In the midst of Indian firms blaming the high interest rate regime for the declining industrial growth, Planning Commission Deputy Chairman Montek Singh Ahluwalia said, there is no connection between the two. Commenting on the RBI's tight monetary policy hampering industrial production Ahluwalia said, 'I would not draw any connection between the rate hike and decline in industrial production. The rate today is roughly what it was when the economy was growing at 9%.'
However, for the poor industrial production, he said, there are other global and domestic factors that are affecting factory production. 'I do not think the slowing down (of industrial production growth) should be attributed to only the short-term interest rates.’
Ahluwalia’s statement followed the release of Index of Industrial Production (IIP), which plunged to 1.9% in September from 3.59% in August. Experts are of the view that the RBI’s anti inflationary monetary policy has affected the pace of industrial growth. On the other hand, apex industry body CII blamed the high interest rate regime for slowdown in IIP.
Since March 2010, the RBI has increased its key policy rates by 3.75% to control inflation, which is hovering near the two digit mark. The high interest rate regime has increased the cost of capital for corporates and consumer, which the industry says has affected the growth.

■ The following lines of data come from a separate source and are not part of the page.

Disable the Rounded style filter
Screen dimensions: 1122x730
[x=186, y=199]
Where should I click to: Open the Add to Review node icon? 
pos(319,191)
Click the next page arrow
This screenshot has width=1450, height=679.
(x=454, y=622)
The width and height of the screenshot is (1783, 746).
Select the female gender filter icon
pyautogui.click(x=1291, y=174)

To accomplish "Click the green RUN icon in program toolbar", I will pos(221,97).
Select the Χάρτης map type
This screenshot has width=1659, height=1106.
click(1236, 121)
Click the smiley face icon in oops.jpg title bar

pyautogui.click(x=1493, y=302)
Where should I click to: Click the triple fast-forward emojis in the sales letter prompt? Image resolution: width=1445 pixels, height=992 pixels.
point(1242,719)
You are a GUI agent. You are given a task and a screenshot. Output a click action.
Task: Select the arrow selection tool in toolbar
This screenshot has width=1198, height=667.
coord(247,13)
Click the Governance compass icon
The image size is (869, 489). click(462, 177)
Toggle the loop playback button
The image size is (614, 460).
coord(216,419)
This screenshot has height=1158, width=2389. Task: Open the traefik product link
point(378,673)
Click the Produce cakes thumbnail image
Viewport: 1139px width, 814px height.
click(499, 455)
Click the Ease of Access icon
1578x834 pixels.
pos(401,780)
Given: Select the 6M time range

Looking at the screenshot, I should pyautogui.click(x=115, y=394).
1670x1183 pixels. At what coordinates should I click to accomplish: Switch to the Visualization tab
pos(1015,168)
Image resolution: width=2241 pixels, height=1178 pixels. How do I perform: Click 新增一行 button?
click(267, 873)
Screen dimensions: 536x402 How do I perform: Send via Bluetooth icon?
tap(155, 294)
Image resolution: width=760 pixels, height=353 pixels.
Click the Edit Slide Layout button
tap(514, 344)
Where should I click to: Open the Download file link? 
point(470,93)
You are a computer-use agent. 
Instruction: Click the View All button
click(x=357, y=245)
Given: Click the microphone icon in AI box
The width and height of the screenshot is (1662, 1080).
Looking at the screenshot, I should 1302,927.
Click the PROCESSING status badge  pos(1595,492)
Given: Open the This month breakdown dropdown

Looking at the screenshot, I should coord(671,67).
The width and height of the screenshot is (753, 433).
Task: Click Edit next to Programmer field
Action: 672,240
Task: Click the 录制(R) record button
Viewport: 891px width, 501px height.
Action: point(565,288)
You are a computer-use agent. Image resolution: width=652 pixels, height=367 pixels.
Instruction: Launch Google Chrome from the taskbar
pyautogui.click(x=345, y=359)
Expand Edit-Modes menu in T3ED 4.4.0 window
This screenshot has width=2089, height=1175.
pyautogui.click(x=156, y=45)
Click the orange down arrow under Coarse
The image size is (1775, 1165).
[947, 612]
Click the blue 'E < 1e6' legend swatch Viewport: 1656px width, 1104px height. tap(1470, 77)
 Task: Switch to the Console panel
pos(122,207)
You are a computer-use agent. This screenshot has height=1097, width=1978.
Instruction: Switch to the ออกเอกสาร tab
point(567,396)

Industrialist are of the view that decline in industrial output reflects the impact of RBI’s interest rate hike, high inflation and slowdown in global economy.
However, giving stress on the need to make sure that growth is revived in the next financial year; he said 'we have to make sure that in the next year the economy recovers from what is clearly a slower growth phase in the current year.'
On whether RBI would go in for another round of rate hike as inflation was still high, Ahluwalia said, ‘I think, as of now, actions taken have been commensurate with the objective of trying to bring inflation under control. Looking forward, I do not want to speculate.’ The RBI in its last monetary policy review had indicated that it may not go for another hike as it expects inflation to moderate from December.